[Stored items]
---
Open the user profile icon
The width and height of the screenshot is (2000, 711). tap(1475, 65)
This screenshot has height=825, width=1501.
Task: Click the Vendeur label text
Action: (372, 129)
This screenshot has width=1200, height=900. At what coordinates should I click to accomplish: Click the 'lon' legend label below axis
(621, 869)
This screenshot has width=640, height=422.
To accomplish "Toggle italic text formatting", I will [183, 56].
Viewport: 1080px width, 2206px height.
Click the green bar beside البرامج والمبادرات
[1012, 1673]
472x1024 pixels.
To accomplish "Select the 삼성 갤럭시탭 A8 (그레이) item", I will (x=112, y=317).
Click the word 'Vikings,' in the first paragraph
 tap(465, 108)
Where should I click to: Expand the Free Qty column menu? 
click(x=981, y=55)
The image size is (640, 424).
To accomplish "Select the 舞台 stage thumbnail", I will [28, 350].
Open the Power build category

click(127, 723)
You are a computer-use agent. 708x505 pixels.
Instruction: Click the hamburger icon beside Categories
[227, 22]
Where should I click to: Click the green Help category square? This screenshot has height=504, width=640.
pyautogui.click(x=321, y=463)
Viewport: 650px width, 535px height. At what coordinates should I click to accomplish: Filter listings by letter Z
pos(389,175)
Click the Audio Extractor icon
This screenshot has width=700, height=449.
---
§ WHAT IS REQUIRED:
Beginning with the line that holds "You are a computer-use agent. 708x505 pixels.", restate word for word every line down to the end of the data, and only those lines.

§ REPLY TO THE TASK:
You are a computer-use agent. 708x505 pixels.
Instruction: Click the hamburger icon beside Categories
[227, 22]
Where should I click to: Click the green Help category square? This screenshot has height=504, width=640.
pyautogui.click(x=321, y=463)
Viewport: 650px width, 535px height. At what coordinates should I click to accomplish: Filter listings by letter Z
pos(389,175)
Click the Audio Extractor icon
This screenshot has width=700, height=449.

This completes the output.